Domestic Debt Exchange Offer Deadline Extended
The government of Ghana has announced an extension of its historic domestic debt exchange programme offer to the bondholders.
The offer of the government was set to expire on Monday, December 19, however, it has been extended to December 30 with a contemplated settlement date of Friday, January 6, 2023.
It is reported that no financial institutions took up the offer, however, the Finance Ministry says its decision to extend the deadline was to help the financial sector secure internal and Executive Board approvals to take up the Exchange offer.
It also noted that the extension also affords the government the opportunity to consider suggestions made by all Stakeholders with the aim of adjusting certain measures acceptable within the constraints of the Debt Sustainability Analysis.
“Considering these developments, and taking cognizance of the festive season, we have decided to extend the Expiration Date of the voluntary offer to Friday, December 30th, 2022, with a contemplated settlement date on Friday, January 6th, 2023.”
“We believe this extension will provide enough time for the necessary consultations and analysis to be completed to meet the expectations of local and foreign institutional bondholders while preserving the integrity of the Debt Sustainability Analysis and the Staff Level Agreement.”

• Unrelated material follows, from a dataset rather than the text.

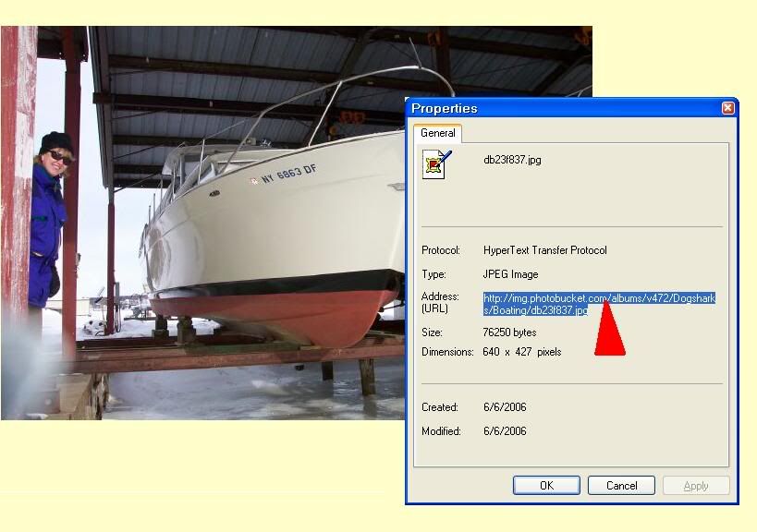Viewport: 757px width, 532px height.
Task: Click the HyperText Transfer Protocol text
Action: click(x=544, y=250)
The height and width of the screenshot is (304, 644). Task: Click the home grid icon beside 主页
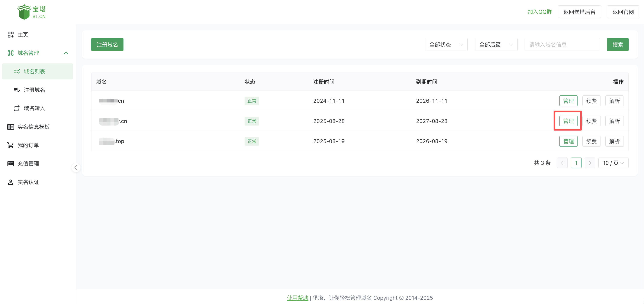tap(11, 35)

The country’s debt as of the end of September 2022 stood at GH¢467,371.31 million (US$48,871.34 million) according to provisional results. A debt sustainability analysis by the Finance Ministry showed that Ghana’s debt is unsustainable.
On December 5, Finance Minster Ken Ofori Atta announced a domestic debt exchange programme that will transition the country to debt sustainable levels.
Launching the programme on December 6, he noted that 137 billion of the country’s domestic debt needs to be restructured to get the country’s debt at a sustainable level.
He explained that “under the Programme, domestic bondholders will be asked to exchange their instruments for new ones. Existing domestic bonds as of 1st December 2022 will be exchanged for a set of four new bonds maturing in 2027, 2029, 2032 and 2037. The annual coupon on all of these new bonds will be set at 0% in 2023, 5% in 2024 and 10% from 2025 until maturity. Coupon payments will be semi-annual.”
But the programme has been opposed particularly by labour unions who are calling for pension funds to be exempted.